Reputation: 413
I have a spark-structured application connected to ActiveMQ. The application receives messages from a topic. These messages are in the form of a StringXML. I want to extract information from this nested-XML. How can I do this?
I referred to this post, but was not able to implement something similar in Scala.
XML Format:
<CofiResults>
<ExecutionTime>20201103153839</ExecutionTime>
<FilterClass>S </FilterClass>
<InputData format="something" id="someID"><ns2:FrdReq xmlns:ns2="http://someone.com">
<HeaderSegment xmlns="https://somelink.com">
<Version>6</Version>
<SequenceNb>1</SequenceNb>
</HeaderSegment>
.
.
.
My Code:
val df = spark.readStream
.format("org.apache.bahir.sql.streaming.mqtt.MQTTStreamSourceProvider")
.option("brokerUrl", brokerUrl_)
.option("topic", topicName_)
.option("persistence", "memory")
.option("cleanSession", "true")
.option("username", username_)
.option("password", password_)
.load()
val payload_ = df.select('payload cast "string") // This payload IS the XMLString
Now I need to extract ExecutionTime
, Version
, and other fields from the above XML.
Upvotes: 1
Views: 327
Reputation: 18495
You can use the SQL built-in functions xpath
and the like to extract data from a nested XML structure.
Given a nested XML like (for simplicity, I have omitted any tag parameters)
<CofiResults>
<ExecutionTime>20201103153839</ExecutionTime>
<FilterClass>S</FilterClass>
<InputData>
<ns2>
<HeaderSegment>
<Version>6</Version>
<SequenceNb>1</SequenceNb>
</HeaderSegment>
</ns2>
</InputData>
</CofiResults>
you can then just use those SQL functions (without createOrReplaceTempView
) in your selectExpr
statment as below:
.selectExpr("CAST(payload AS STRING) as payload")
.selectExpr(
"xpath(payload, '/CofiResults/ExecutionTime/text()') as ExecutionTimeAsArryString",
"xpath_long(payload, '/CofiResults/ExecutionTime/text()') as ExecutionTimeAsLong",
"xpath_string(payload, '/CofiResults/ExecutionTime/text()') as ExecutionTimeAsString",
"xpath_int(payload, '/CofiResults/InputData/ns2/HeaderSegment/Version/text()') as VersionAsInt")
Remember that the xpath
function will return an Array of Strings whereas you may find it more convenient to extract the value as String or even Long.

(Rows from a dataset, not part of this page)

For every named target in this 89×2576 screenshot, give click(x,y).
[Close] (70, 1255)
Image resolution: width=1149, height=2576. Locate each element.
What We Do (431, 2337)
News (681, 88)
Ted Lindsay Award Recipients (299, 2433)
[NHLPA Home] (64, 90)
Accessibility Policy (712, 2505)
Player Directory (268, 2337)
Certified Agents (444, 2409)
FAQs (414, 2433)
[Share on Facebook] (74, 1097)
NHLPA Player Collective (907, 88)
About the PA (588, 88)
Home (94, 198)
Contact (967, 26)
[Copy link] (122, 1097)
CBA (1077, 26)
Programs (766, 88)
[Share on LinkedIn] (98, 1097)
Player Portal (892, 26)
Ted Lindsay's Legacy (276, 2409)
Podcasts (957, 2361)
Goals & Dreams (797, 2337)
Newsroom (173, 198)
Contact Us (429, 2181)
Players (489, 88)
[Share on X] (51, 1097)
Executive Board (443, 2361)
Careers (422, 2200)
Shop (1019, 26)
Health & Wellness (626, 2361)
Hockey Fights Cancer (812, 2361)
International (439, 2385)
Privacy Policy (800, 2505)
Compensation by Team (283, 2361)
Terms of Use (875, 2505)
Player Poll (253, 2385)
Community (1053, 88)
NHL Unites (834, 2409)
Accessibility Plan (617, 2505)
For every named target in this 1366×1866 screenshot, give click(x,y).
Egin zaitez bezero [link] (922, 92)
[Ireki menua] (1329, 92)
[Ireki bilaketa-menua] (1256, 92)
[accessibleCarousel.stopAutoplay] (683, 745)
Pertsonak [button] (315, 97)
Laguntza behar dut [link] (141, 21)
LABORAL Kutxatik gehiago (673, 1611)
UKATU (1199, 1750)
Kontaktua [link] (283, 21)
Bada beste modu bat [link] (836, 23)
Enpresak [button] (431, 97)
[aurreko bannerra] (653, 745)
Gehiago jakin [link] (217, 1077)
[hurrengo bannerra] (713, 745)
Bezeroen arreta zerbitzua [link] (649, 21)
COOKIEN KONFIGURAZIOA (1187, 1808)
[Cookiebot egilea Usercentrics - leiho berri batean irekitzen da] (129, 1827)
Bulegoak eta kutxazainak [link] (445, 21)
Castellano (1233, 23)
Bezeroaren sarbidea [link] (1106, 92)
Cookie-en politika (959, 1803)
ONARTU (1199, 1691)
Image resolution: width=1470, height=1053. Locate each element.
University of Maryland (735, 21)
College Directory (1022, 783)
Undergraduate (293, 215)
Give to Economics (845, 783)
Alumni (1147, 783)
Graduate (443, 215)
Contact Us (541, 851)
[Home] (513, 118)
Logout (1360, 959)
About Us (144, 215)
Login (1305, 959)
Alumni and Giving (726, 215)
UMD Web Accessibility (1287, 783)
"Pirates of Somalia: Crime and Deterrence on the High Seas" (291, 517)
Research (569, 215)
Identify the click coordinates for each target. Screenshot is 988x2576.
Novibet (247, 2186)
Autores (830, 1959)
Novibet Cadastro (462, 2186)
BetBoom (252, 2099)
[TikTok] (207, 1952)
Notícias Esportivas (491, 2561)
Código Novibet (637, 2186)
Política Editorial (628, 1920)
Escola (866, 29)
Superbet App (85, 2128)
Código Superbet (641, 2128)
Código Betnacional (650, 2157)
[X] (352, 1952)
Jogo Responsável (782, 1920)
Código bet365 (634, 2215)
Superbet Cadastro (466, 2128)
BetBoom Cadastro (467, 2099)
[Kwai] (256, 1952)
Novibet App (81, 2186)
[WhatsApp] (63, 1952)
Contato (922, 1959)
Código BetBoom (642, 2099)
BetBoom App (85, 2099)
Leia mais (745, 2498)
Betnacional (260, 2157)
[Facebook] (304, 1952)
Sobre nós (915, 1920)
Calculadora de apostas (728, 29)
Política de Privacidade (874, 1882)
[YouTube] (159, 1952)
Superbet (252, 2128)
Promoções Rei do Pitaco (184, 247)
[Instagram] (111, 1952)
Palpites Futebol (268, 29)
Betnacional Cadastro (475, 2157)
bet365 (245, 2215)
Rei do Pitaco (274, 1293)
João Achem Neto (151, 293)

Applying the code above in Spark 3.0.1 with a console sink stream will result in:
+-------------------------+-------------------+---------------------+------------+
|ExecutionTimeAsArryString|ExecutionTimeAsLong|ExecutionTimeAsString|VersionAsInt|
+-------------------------+-------------------+---------------------+------------+
|[20201103153839] |20201103153839 |20201103153839 |6 |
+-------------------------+-------------------+---------------------+------------+
Upvotes: 1